Thursday, October 1, 2015

Why It Was Easier to Be Skinny in the 1980s - The Atlantic

There's a meme aimed at Millennial catharsis called "Old Economy Steve." It's a series of pictures of a late-70s teenager, who presumably is now a middle-aged man, that mocks some of the messages Millennials say they hear from older generations—and shows why they're deeply janky. Old Economy Steve graduates and gets a job right away. Old Economy Steve "worked his way through college" because tuition was $400. And so forth.

We can now add another one to that list: Old Economy Steve ate at McDonald's almost every day, and he still somehow had a 32-inch waist.

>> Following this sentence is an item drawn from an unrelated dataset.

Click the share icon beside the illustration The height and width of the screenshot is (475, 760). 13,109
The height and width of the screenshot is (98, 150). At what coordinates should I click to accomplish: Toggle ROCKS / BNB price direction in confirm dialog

A study published recently in the journal Obesity Research & Clinical Practice found that it's harder for adults today to maintain the same weight as those 20 to 30 years ago did, even at the same levels of food intake and exercise.

The authors examined the dietary data of 36,400 Americans between 1971 and 2008 and the physical activity data of 14,419 people between 1988 and 2006. They grouped the data sets together by the amount of food and activity, age, and BMI.

They found a very surprising correlation: A given person, in 2006, eating the same amount of calories, taking in the same quantities of macronutrients like protein and fat, and exercising the same amount as a person of the same age did in 1988 would have a BMI that was about 2.3 points higher. In other words, people today are about 10 percent heavier than people were in the 1980s, even if they follow the exact same diet and exercise plans.

"Our study results suggest that if you are 25, you'd have to eat even less and exercise more than those older, to prevent gaining weight," Jennifer Kuk, a professor of kinesiology and health science at Toronto's York University, said in a statement. "However, it also indicates there may be other specific changes contributing to the rise in obesity beyond just diet and exercise."

Just what those other changes might be, though, are still a matter of hypothesis. In an interview, Kuk proffered three different factors that might be making harder for adults today to stay thin.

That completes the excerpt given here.